Friday, June 18, 2010

Carnegie Unit Once Again

Hopefully, you are following the latest Higher Education News. The government is once again trying to mandate the definition of a credit hour. Inside Higher Education reported on June 16, 2010 that the new proposed definition:
  • a credit hour as "one hour of classroom or direct faculty instruction and a minimum of two hours of out of class student work each week for approximately fifteen weeks for one semester or trimester hour of credit," or equivalent amounts of actual instruction for quarters or other time periods.
Why are we back to the archaic method of measuring learning and education by "butt in seat time"? Numerous reports have proven that different delivery formats are actually better or equivalent to creating the learning necessary.

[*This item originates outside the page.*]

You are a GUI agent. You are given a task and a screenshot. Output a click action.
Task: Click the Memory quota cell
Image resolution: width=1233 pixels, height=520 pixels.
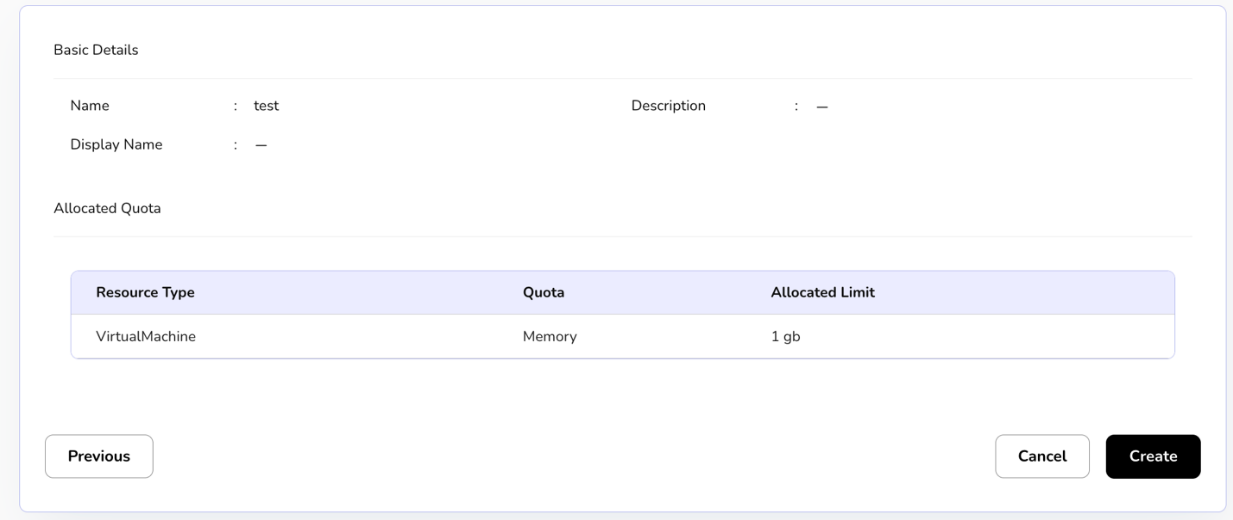(x=550, y=337)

To their benefit, the also included an alternative definition:
  • a credit hour "[i]nstitutionally established reasonable equivalencies for the amount of work required in [the previous definition] for the credit hours awarded, including as represented in intended learning outcomes and verified by evidence of student achievement."
Why doesn't the committee look at their own Department of Education report: Evaluation of Evidence-Based Practices in Online Learning: A Meta-Analysis and Review of Online Learning Studies. They reported on page xiv: "Students who took all or part of their class online performed better, on average, than those taking the same course through traditional face-to-face instruction." Face-to-face time with an instructor is not the answer to providing a quality education.

Institutions with online and accelerated programs need to watching carefully this development (that would be practically every higher education institution in the United States). When will we let the professional educators determine learning? Although an alternative definition was given, I am still not convinced the accreditation agencies won't succumb to the pressure and demand that institutions count "butt in seat time" and we will be back to letting the "bean counters" tell professional educators how to really do their jobs.